- **WHAT NEEDS TO BE DONE**:
Return exactly the lines of the data below, from the one that contains "Back (54, 67)" through the final line, and leave out every picture.

- **DATA PROVIDED**:
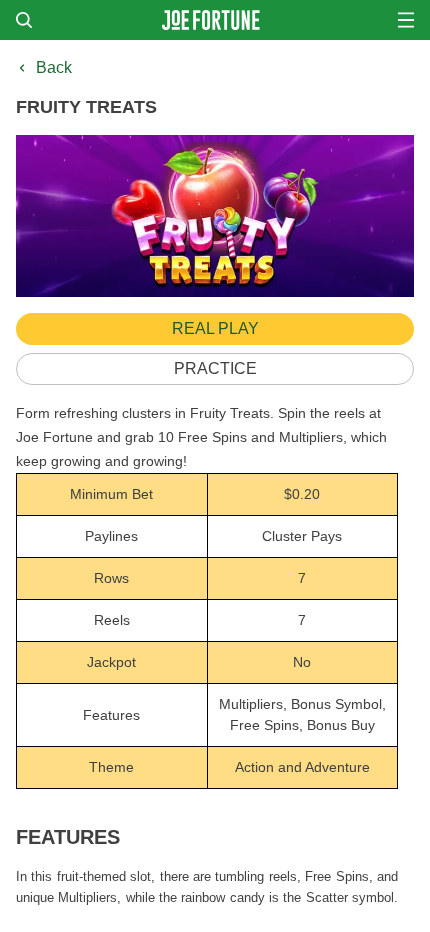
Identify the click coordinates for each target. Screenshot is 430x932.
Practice (215, 368)
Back (54, 67)
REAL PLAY (215, 328)
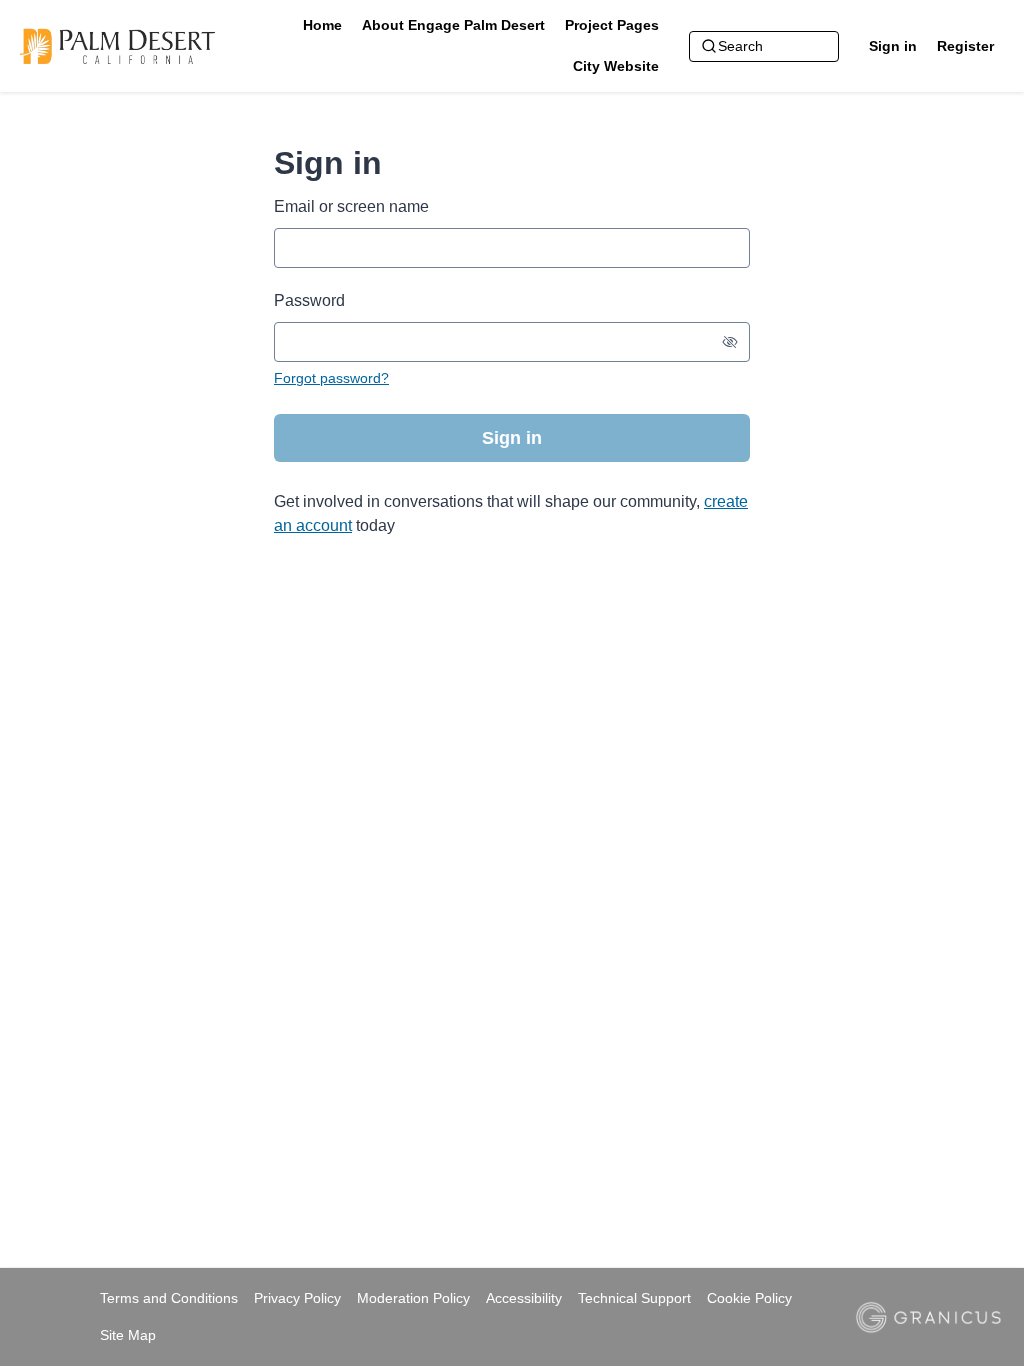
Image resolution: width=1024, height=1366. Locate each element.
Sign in (893, 46)
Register (965, 46)
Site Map (128, 1335)
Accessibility (524, 1298)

- **OUTPUT FOR THIS TASK**:
Back (54, 67)
REAL PLAY (215, 328)
Image resolution: width=1024, height=1366. Locate each element.
Sign in (893, 46)
Register (965, 46)
Site Map (128, 1335)
Accessibility (524, 1298)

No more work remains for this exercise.